At first I didn’t think much about other people.

I was doing very well for myself. It was not until my early twenties that I really failed at something I wanted. I had no friends who weren’t much like myself — white, well educated, happy childhoods, culturally Western.

A woman named Crazy Kim disabused me. She runs a bar in the seaside town of Nha Trang, but that’s now. One night she told me about her student days in communist Vietnam, the way she used to get out of mine clearing duties by pretending to be sick. On the day before she was to graduate, she set out to sea in a small wooden boat. She was lucky; she got picked up by a passing freighter bound for Holland. Twenty years later, she had to apply for a Vietnamese passport to return home, so thoroughly had her birth country forgotten her. Now she uses the revenue from the bar to fight pedophile tourists who come for the young girls.

She was the first person I’d ever met with real problems — not problems like getting a job or wishing someone would call you back, but problems like surviving on a boat at sea and starting a new life in a new country. She’d overcome all of this, and talked about it like it was normal. It was normal to her, the only life she’d ever known, and after all that she’d decided that what she really wanted to do with her days was help other people out. I felt like she was living more life than me. My heart went out to her. After a few more shots, my heart went out to everyone in her little bar, tourists, locals, all of them. I leaned into my neighbor and told him that I loved everyone I’d ever met.

The epiphany outlasted the hangover. Why shouldn’t everyone in the world be happy? Why shouldn’t I extend the benefit of the doubt to everyone I meet? Hell, we all want the same things, right? I began to see that peaceful people before me had scratched “LOVE” into wooden surfaces everywhere. The guest-house guest-books were filled with “all we have in this world is each other” and “live life today!” and “We are One!”

It’s the basic realization of compassion.

Data.

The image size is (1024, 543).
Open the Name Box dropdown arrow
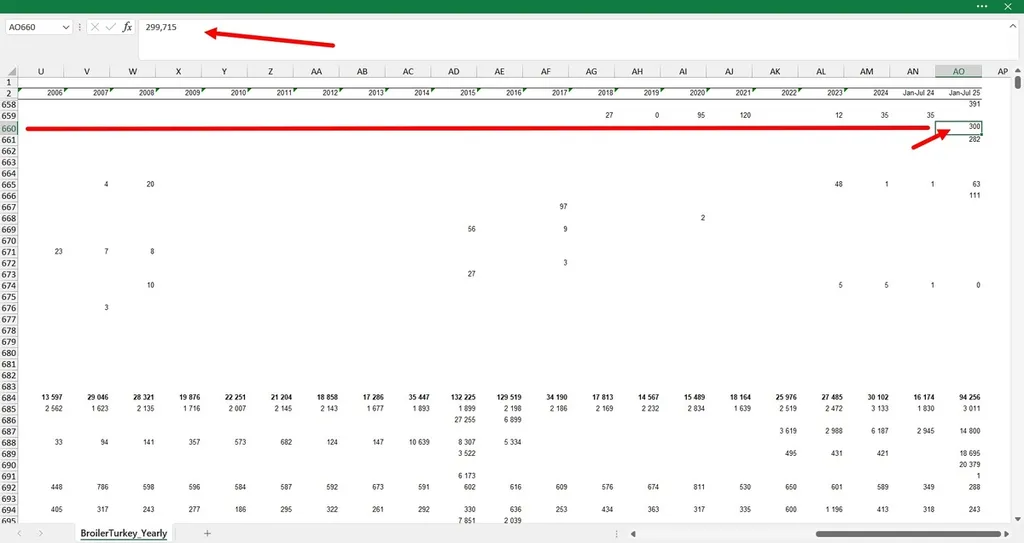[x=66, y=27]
--
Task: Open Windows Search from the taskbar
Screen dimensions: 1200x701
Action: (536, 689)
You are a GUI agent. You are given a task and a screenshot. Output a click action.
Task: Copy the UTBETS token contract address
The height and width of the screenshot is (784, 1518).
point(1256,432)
* * *
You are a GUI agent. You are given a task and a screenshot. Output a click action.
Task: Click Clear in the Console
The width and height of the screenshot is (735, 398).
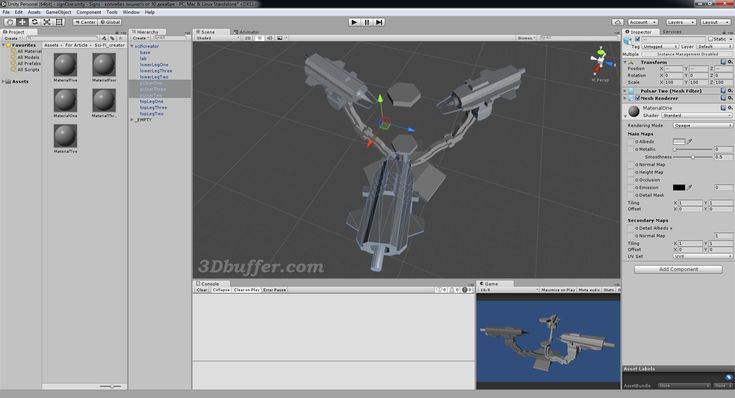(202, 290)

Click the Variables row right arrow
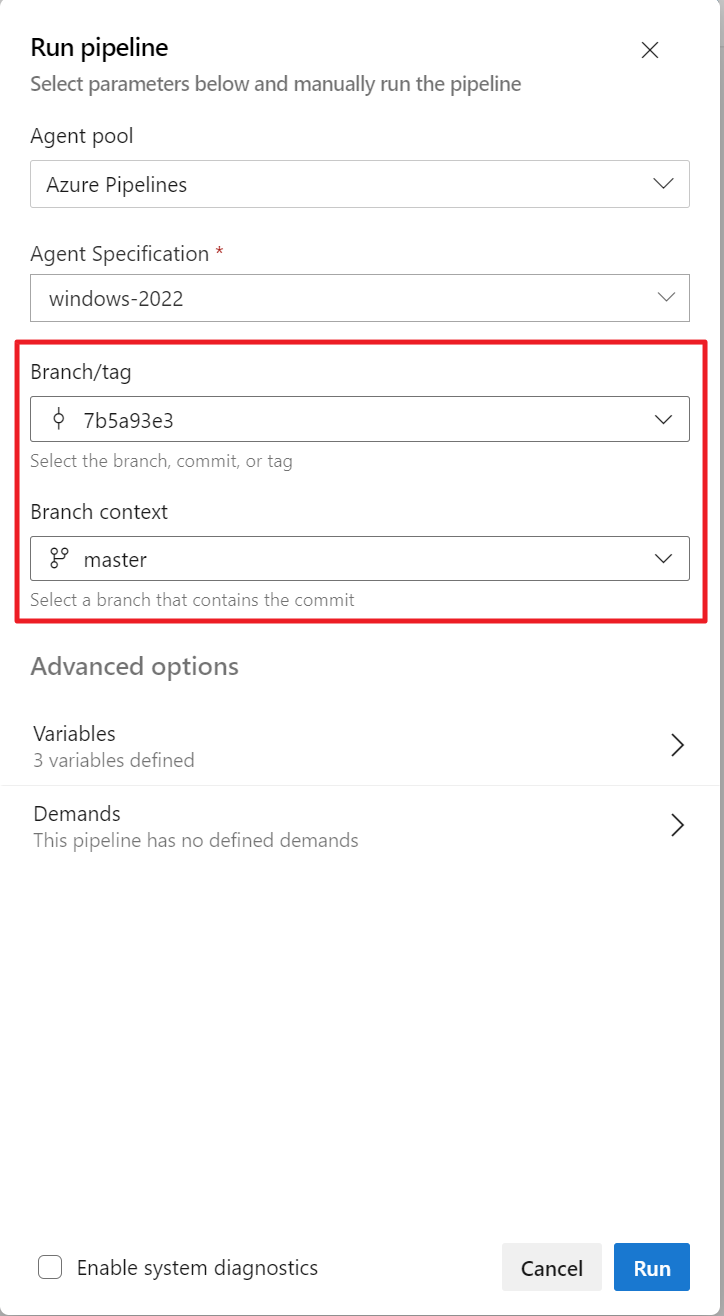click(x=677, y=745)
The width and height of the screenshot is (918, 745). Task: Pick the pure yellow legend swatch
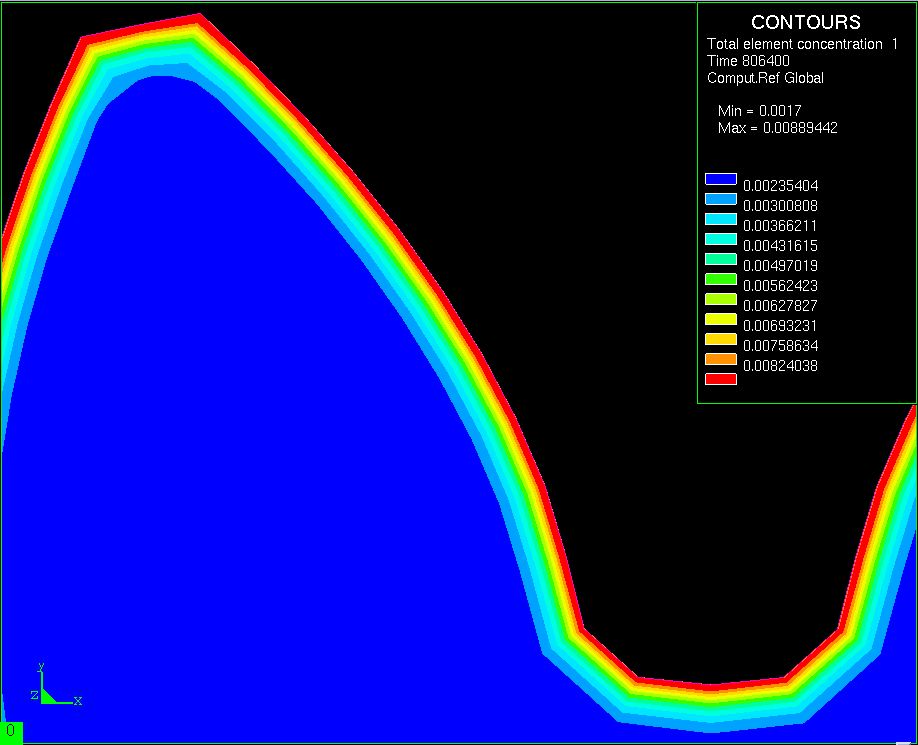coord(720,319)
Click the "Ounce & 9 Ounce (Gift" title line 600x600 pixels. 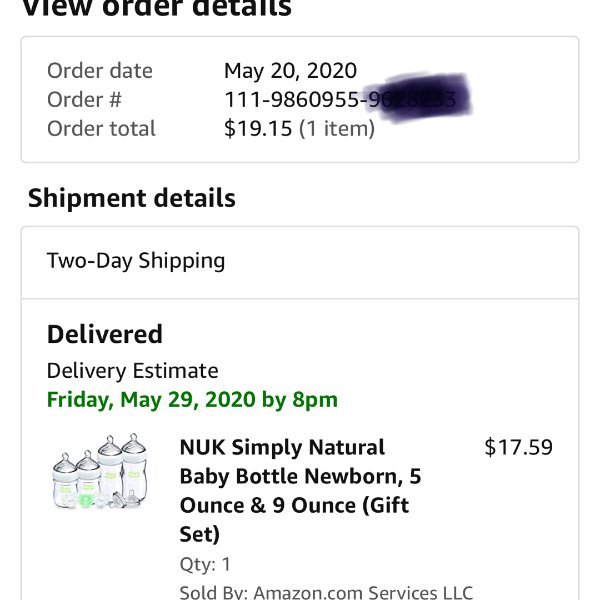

Required action A. Write out the part of the essay on Crazy Kim that opens with the words containing "She was the" and closes with "I’d ever met.".
Required action B.
Answer these questions from the essay on Crazy Kim:
(i) In what town does Crazy Kim run a bar?
(ii) Where was the freighter that picked her up bound?
(iii) What word does the narrator see scratched into wooden surfaces?
Required action C. List every phrase that the essay on Crazy Kim quotes from the guest-house guest-books.
The items come from a source unrelated to the essay on Crazy Kim.

Exercise output A.
She was the first person I’d ever met with real problems — not problems like getting a job or wishing someone would call you back, but problems like surviving on a boat at sea and starting a new life in a new country. She’d overcome all of this, and talked about it like it was normal. It was normal to her, the only life she’d ever known, and after all that she’d decided that what she really wanted to do with her days was help other people out. I felt like she was living more life than me. My heart went out to her. After a few more shots, my heart went out to everyone in her little bar, tourists, locals, all of them. I leaned into my neighbor and told him that I loved everyone I’d ever met.

Exercise output B.
(i) Nha Trang
(ii) Holland
(iii) "LOVE"

Exercise output C.
"all we have in this world is each other"
"live life today!"
"We are One!"